Lammel and Gazit Shimoni plan to expand their research to explore neurotensin’s role beyond obesity, investigating its involvement in diabetes and eating disorders.

“The bigger question is whether these systems interact across different conditions,” Gazit Shimoni said.

“How does starvation affect dopamine circuits? What happens in eating disorders? These are the questions we’re looking at next.”

Other co-authors are Charlotte Seng, Tamás Lukacsovich and Csaba Földy of the University of Zurich in Switzerland; Yihan Jin and Lin Tian of UC Davis; Hongbin Yang of Zhejiang University in Hangzhou, China; Jeroen Verharen, Christine Liu, Michael Tanios, Eric Hu, Jonathan Read and Lilly Tang of UC Berkeley; and Byung Kook Lim of UC San Diego.

Funding: The work was supported by the McKnight Foundation, One Mind Foundation, Weill Neurohub, Rita Allen Foundation, Wayne and Gladys Valley Foundation and National Institutes of Health (R01DA042889, U01NS120820, U01NS113295, R01NS121231, R01DA049787).

Shimoni was supported by a Young Investigator Award from the National Alliance for Research on Schizophrenia and Depression.

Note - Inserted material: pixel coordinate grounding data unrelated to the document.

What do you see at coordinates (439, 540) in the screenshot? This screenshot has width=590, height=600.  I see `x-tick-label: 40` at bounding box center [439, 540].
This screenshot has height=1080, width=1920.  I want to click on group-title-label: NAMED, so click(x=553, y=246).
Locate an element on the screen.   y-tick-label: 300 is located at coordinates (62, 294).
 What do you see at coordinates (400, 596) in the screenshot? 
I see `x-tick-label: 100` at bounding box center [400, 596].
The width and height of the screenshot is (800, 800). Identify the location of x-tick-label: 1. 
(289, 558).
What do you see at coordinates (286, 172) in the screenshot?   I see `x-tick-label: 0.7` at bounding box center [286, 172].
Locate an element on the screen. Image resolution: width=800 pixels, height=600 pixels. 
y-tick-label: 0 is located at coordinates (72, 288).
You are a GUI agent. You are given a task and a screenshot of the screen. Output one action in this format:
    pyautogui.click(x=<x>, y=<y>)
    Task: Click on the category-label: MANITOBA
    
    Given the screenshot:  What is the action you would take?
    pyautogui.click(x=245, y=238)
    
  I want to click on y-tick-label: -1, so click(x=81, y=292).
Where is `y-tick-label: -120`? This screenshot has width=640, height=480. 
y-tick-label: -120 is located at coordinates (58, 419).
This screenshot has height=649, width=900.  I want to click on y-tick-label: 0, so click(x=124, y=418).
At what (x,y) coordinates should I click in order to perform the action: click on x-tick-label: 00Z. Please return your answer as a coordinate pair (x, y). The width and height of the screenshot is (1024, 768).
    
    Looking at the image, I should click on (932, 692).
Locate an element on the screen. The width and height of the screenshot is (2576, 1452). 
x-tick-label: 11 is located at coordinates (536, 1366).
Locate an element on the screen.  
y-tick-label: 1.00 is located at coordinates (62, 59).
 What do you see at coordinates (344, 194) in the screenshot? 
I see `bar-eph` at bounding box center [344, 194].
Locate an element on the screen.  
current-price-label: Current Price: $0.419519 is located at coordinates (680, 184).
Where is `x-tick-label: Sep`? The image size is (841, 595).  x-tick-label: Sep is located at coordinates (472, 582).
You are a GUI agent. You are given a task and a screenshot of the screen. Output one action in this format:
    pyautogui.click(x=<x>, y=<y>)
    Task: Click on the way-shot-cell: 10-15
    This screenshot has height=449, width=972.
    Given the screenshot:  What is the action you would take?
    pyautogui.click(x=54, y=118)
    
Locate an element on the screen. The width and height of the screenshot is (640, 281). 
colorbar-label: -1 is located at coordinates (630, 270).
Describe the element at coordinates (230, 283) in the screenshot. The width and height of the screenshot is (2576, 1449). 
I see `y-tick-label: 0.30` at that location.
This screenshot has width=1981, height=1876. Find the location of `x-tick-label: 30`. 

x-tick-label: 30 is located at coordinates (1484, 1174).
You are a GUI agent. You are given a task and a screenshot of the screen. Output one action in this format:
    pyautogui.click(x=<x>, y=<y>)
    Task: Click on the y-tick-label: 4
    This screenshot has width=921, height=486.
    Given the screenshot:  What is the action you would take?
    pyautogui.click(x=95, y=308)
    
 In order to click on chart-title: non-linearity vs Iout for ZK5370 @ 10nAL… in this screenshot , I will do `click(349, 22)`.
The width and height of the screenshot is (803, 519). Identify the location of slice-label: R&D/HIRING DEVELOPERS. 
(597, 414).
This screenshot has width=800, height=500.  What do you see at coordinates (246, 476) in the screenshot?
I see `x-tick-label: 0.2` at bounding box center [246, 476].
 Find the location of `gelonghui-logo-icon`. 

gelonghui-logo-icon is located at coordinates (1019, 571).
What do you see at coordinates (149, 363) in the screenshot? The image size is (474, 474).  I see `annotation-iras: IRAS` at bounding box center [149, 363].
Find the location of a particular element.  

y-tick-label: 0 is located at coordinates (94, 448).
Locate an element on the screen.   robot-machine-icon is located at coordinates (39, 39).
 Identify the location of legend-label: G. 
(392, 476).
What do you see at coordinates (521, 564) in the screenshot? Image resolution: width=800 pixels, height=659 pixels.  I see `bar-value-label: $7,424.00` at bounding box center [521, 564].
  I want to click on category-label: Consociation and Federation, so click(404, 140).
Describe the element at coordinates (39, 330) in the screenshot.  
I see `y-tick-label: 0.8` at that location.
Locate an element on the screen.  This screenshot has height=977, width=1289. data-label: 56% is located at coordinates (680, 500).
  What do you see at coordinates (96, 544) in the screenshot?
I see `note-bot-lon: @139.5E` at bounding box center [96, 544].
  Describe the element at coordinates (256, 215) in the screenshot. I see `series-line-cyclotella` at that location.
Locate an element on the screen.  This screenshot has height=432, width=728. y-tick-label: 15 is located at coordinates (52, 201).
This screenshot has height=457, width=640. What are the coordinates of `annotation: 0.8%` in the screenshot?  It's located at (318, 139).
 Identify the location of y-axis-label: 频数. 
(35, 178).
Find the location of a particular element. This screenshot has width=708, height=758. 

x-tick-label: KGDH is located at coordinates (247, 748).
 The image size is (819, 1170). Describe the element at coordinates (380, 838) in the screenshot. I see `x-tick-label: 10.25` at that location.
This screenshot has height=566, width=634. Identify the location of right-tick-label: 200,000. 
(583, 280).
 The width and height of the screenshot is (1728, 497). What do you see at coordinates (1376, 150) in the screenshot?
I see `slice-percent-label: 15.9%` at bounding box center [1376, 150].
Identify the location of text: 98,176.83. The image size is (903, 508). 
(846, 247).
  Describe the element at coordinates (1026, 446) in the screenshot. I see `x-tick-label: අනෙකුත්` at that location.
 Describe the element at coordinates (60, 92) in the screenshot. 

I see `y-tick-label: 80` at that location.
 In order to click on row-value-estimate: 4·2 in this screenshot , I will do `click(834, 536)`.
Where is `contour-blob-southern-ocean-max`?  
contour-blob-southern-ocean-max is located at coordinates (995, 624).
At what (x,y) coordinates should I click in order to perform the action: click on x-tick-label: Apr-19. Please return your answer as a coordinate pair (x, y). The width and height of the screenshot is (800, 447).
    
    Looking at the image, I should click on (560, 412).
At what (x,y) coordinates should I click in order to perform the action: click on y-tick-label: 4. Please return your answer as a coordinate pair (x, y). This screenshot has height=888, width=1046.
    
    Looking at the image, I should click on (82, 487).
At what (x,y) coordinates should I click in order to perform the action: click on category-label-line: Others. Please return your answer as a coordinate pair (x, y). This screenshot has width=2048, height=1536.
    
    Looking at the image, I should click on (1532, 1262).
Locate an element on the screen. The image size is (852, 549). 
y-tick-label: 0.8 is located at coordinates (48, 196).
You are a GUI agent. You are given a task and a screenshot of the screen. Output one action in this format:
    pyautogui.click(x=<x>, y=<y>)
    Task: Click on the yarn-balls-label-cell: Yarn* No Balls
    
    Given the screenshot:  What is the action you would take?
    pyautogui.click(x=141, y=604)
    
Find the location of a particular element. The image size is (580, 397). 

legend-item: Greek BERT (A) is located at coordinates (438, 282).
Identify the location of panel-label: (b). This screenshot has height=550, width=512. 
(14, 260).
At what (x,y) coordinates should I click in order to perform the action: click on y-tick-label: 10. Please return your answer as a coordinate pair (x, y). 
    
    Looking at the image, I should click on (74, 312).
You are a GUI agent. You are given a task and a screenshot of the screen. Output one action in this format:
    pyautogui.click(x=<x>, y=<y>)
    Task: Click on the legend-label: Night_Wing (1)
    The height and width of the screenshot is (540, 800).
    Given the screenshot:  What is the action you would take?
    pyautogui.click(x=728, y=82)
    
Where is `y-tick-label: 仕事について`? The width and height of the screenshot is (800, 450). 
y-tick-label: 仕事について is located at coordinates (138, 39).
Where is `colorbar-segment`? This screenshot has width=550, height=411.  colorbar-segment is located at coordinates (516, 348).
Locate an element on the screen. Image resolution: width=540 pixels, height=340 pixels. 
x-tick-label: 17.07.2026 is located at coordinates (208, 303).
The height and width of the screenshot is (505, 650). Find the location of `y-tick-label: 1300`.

About this obesity and neuroscience research news

Author: Robert Sanders
Source: UC Berkeley
Contact: Robert Sanders – UC Berkeley
Image: The image is credited to Neuroscience News

Original Research: Open access.
“Changes in neurotensin signalling drive hedonic devaluation in obesity” by Stephan Lammel et al. Nature

Abstract

Changes in neurotensin signalling drive hedonic devaluation in obesity

Calorie-rich foods, particularly those that are high in fat and sugar, evoke pleasure in both humans and animals. However, prolonged consumption of such foods may reduce their hedonic value, potentially contributing to obesity.

Here we investigated this phenomenon in mice on a chronic high-fat diet (HFD). Although these mice preferred high-fat food over regular chow in their home cages, they showed reduced interest in calorie-rich foods in a no-effort setting.

This paradoxical decrease in hedonic feeding has been reported previously, but its neurobiological basis remains unclear.

We found that in mice on regular diet, neurons in the lateral nucleus accumbens (NAcLat) projecting to the ventral tegmental area (VTA) encoded hedonic feeding behaviours. In HFD mice, this behaviour was reduced and uncoupled from neural activity.

Optogenetic stimulation of the NAcLat→VTA pathway increased hedonic feeding in mice on regular diet but not in HFD mice, though this behaviour was restored when HFD mice returned to a regular diet. HFD mice exhibited reduced neurotensin expression and release in the NAcLat→VTA pathway.

Furthermore, neurotensin knockout in the NAcLat and neurotensin receptor blockade in the VTA each abolished optogenetically induced hedonic feeding behaviour.

Enhancing neurotensin signalling via overexpression normalized aspects of diet-induced obesity, including weight gain and hedonic feeding.

Together, our findings identify a neural circuit mechanism that links the devaluation of hedonic foods with obesity.